Devil's Advocate: The Cinema of Quentin Tarantino

In the cinema of Quentin Tarantino there are two distinctly different universes. First there is the "real world" where films like Pulp Fiction and Reservoir Dogs take place. These films tend to be shot rather simply in  long takes and on real locations. On the flip-side there is the "movie universe" which consists of movies characters in the "real world" would go see, stuff like Kill Bill and Inglourious Basterds. These films are characterized by bravura camera moves and highly stylized sets. Up until Basterds, the scale was pretty balanced. Three films in the "real world", three films in the "movie universe". Yet as we can already see in the trailer for Django Unchained, that balance is about to shift in favor of the "movie universe". Is this a good thing?

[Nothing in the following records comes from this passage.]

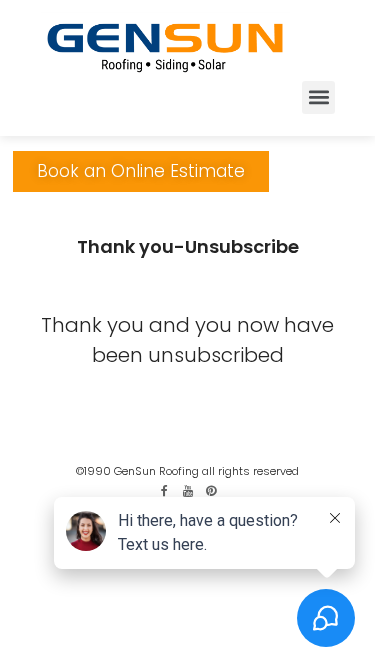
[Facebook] (165, 491)
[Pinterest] (211, 491)
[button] (318, 97)
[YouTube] (188, 491)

When Quentin first made the changeover from Jackie Brown to Kill Bill it was like a revelation. We were granted a chance to see an artist spread his wings and soar. Suddenly the dialogue guy was doing action, and doing it well. And if you thought it was a fluke there was the car-chase in Death Proof to confirm it as the real deal. And then there was Inglorious Basterds... Now please don't get me wrong, Basterds is by no means a bad film (I actually saw it twice on opening weekend and own the blu-ray) but to me it feels a bit like Tarantino starting to crest. I don't care who you are, if you're constantly trying to out-do yourself, you are eventually going to find yourself running out of steam.
How do I out-do the House of Blue Leaves and that car chase? WORLD WAR II!
Three years later...
How do I out-do World War II? SLAVERY!
But where do you go after slavery? A Bible story? The story of creation? Is Tarantino going to become the next Tim Burton, hopping from genre to genre, putting his little spin on it (verbose dialogue, graphic violence and anachronistic music), and moving on to the next one? And at what point does style become self-parody? Orson Welles once explained style thusly:
A man goes to his doctor and says, 'I don't know what's the matter with me, Doc, but I just don't feel right.' So the doctor says, 'All right - well, tell me everything you do from the moment you wake up till you go to sleep.' The guys says, 'OK - well, I wake up, then I vomit, then I brush my...' 'Wait a second,' the doctor says, 'you mean right after you wake up every morning you vomit?' The man says, ' Yeah, doesn't everybody?' That's me and my supposedly strange way of seeing things. To me it all seems quite normal.
Has Quentin reached the point where he has to gag himself in order to vomit? Discuss!